### Excerpt to read

This thread has been locked.

If you have a related question, please click the "Ask a related question" button in the top right corner. The newly created question will be automatically linked to this question.

AM5726: CPU utilization in PET

Part Number: AM5726

Hi,

I would like to estimate the power consumption with the PET. However, I am worried about how to set a parameter of CPU utilization(%).
Please tell me how to estimate usage of each A15 and C66x core.
Can you provide sample software that will be a reference to estimate these utilization?
It is important to what extent CPU resources can be used for our system the thermal design and the power consumption.

Best regards,
H.U

  • The PET experts have been notified. They will respond here.
  • Hello H.U,

    The dhrystone benchmark is the highest power consumption reference application we have for the Cortex-A15 (runDhrystone command in the Linux SDK). 

    There are other DSP software examples in "/usr/share/ti/examples/opencl/" and at least one of them can be modified for taking power measurements. I took the runOclFloatCompute.sh program and modified it to remove any computations done on ARM. Then I also increased the test size and made the test repeat long enough to capture power measurements. See the zip attached (runs on Processor SDK Linux v4.2). float_compute.tar.gz

    We otherwise don't have a way to correlate your specific application to a % number to use in the Power Estimation Tool. 

  • Hi Ahmad_Rashed,

    Thank you for your reply.
    Is my thinking correct that he runDhrystone command runs a single A15 core with almost 100% utilization and the DSP software you provide runs the dual DSP core with 100% utilization?

    I am using RTOS SDK, is there a way to evaluate in this environment?

    Best regards,
    H.U

  • Hi H.U,

    It's difficult to make an assumption. The Dhrystone test is 100% integer only so you are using 100% of a subsystem in the Cortex-A15. It is the highest power in that sense. But an application that uses both integer and float could have higher or lower power consumption while still at 100% utilization. You would have to run your own application and characterize it.

### Dataset entries
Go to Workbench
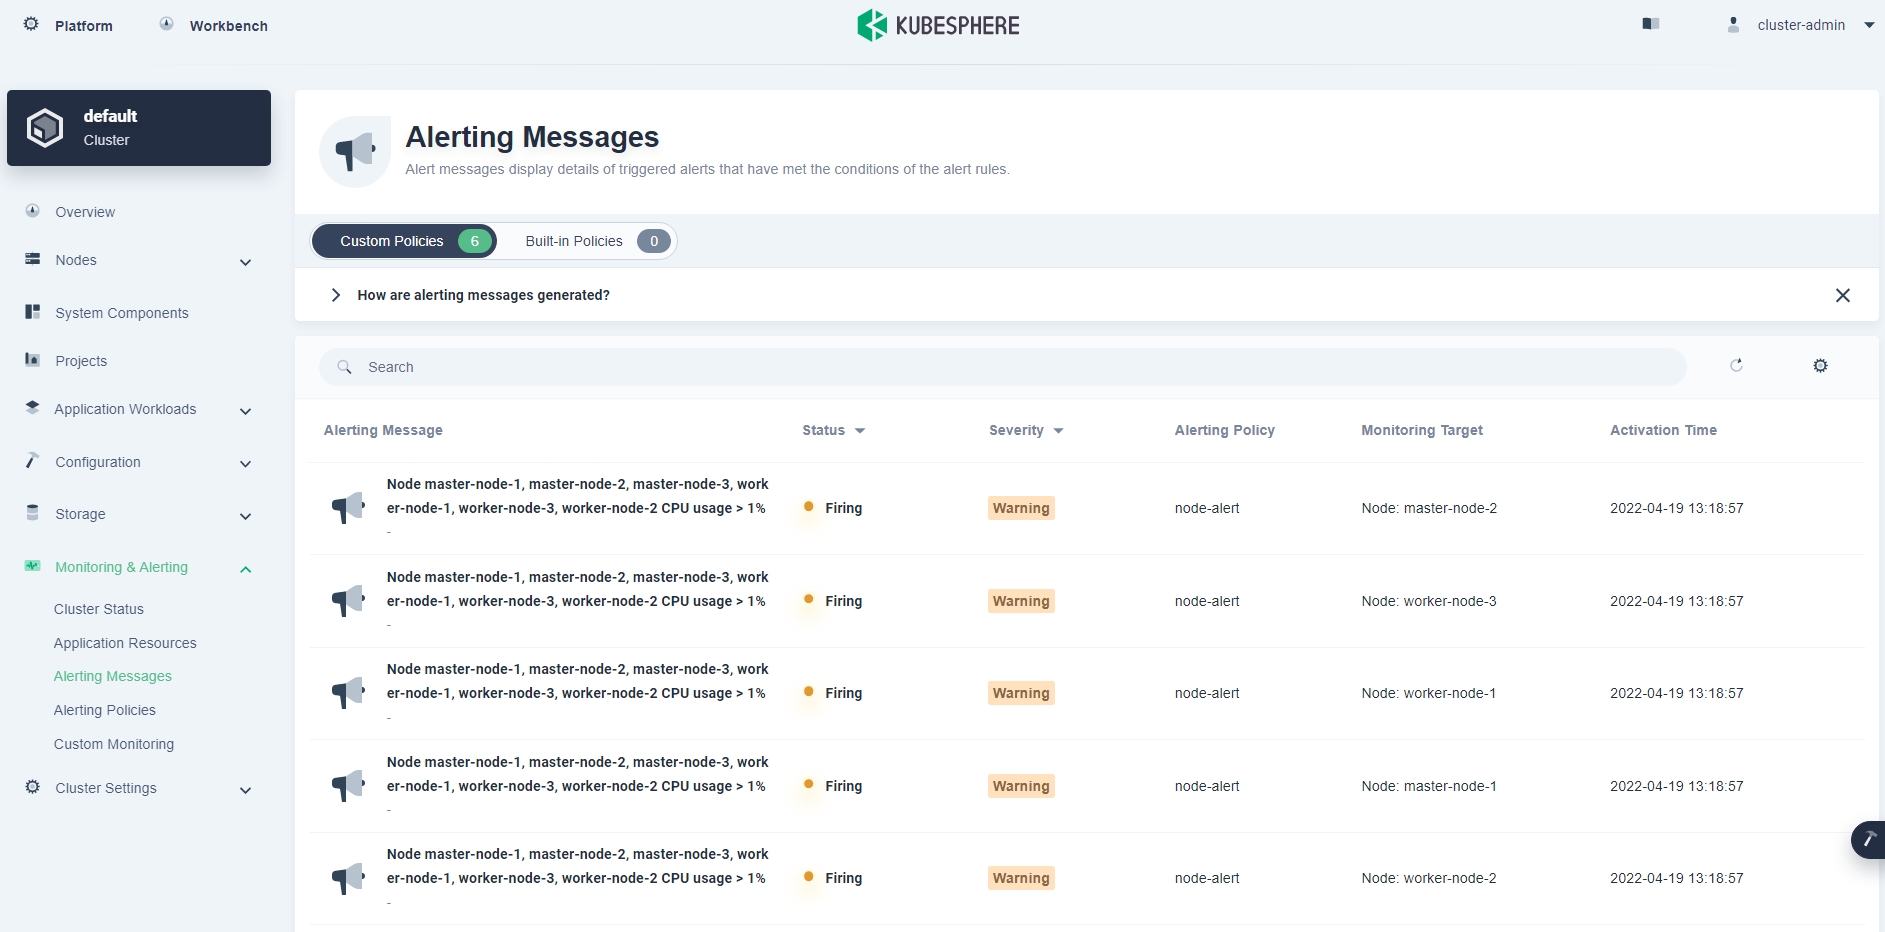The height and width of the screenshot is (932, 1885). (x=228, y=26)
* * *
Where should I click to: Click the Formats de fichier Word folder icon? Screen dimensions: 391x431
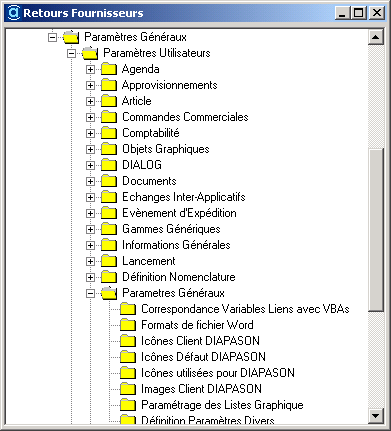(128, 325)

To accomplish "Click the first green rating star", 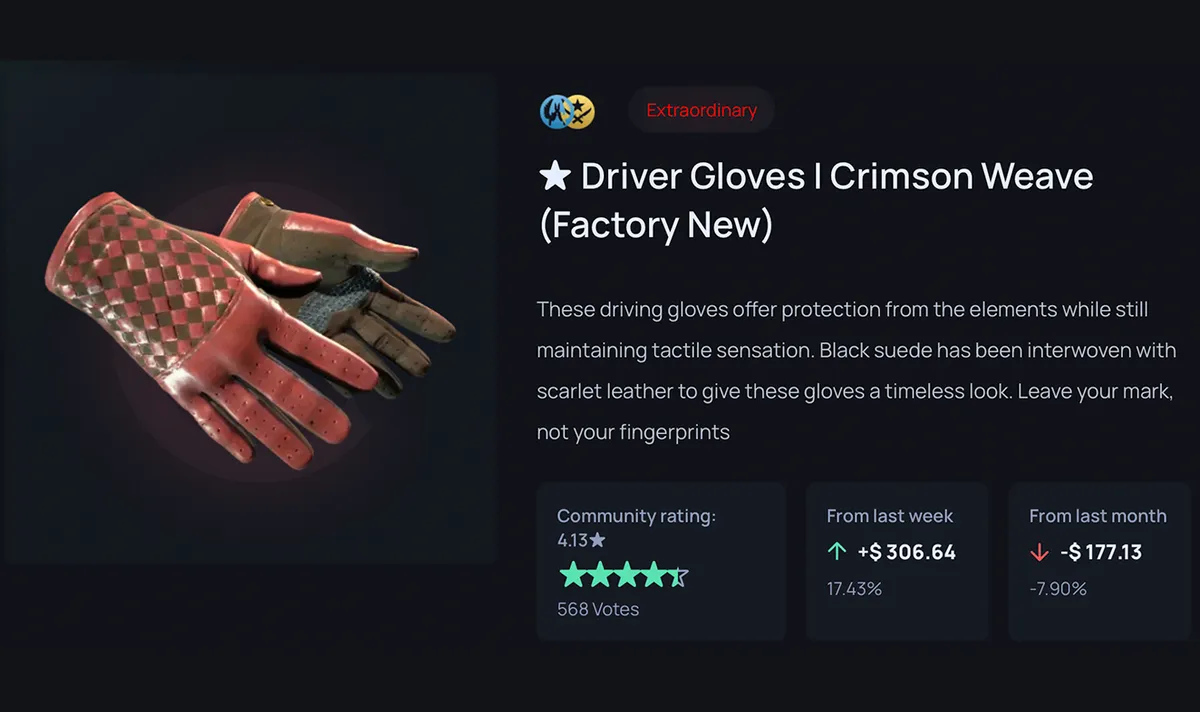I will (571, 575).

### Task instructions
- a) Answer these questions about the AM5726 power estimation thread, one answer per line:
(i) Which benchmark is named as the highest power consumption reference application for the Cortex-A15?
(ii) Which program was modified to remove the computations done on ARM?
(iii) Which SDK does H.U say is in use?
- b) Go on with the AM5726 power estimation thread, starting after the final sentence of its last reply.

### Response list
- a)
(i) The Dhrystone benchmark (the runDhrystone command in the Linux SDK).
(ii) runOclFloatCompute.sh.
(iii) The RTOS SDK.

- b)
    The DSP test is just an OpenCL coding sample that I modified to loop long enough for power measurements. I think it does automatically deploy across all available DSPs. I would not say that this represents 100% power consumption (I haven't characterized the application so I can't give an estimate).  Power consumption on the DSP depends on how optimized the program is to the C66x architecture. Essentially how close can you can get to the raw limit of the architecture shown in table 1-1 of SPRUGH7? We have a high intensity test program in assembly code that maxes every part of the C66x core but the power is not representative of the real world so we don't share or support it. The coding sample is just float computation on an array, so it is not vectorized or DSP optimized at all.

    Unfortunately I don't have a way to run these programs in the RTOS environment. 

  • Hi H.U,

    I found an application note from Arm on how to run Dhrystone. See link. You could likely either take the source code and make an RTOS application out of it. Or you can run it on bare-metal / no OS. 

  • Hello H.U,

    A team member notified me that we have Dhrystone on RTOS. Navigate to <sdk-dir>/demos/posix-smp/bin/AM572x for the "out" binary file that you can run with CCS. Additional info / instructions: processors.wiki.ti.com/.../Processor_SDK_Posix-SMP_Demo
  • Hi Ahmad_Rashed,

    Thank you for your kindly support.
    I tried to test with your additional infomation : processors.wiki.ti.com/.../Processor_SDK_Posix-SMP_Demo

    The following DMIPS values were obtained from the test results of the A15 core:
    Since I was using OPP_NOM, the maximum value of A15's DMIPS is 3500(= 1Gh * 3.5 DMIPS/MHz), so I think the CPU utilization of this test program for A15 core is 88.74% (= 3106/3500 * 100).


    In the same way, the following DMIPS values were obtained from the test results of the C66x core.
    Since I was using OPP_NOM, the maximum value of C66x's DMIPS is 4800(= 600MHz * 8 ), so I think the CPU utilization of this test program for C66x core is 5.02% (= 241/4800 * 100).

    Is the above method of calculating my CPU resource correct?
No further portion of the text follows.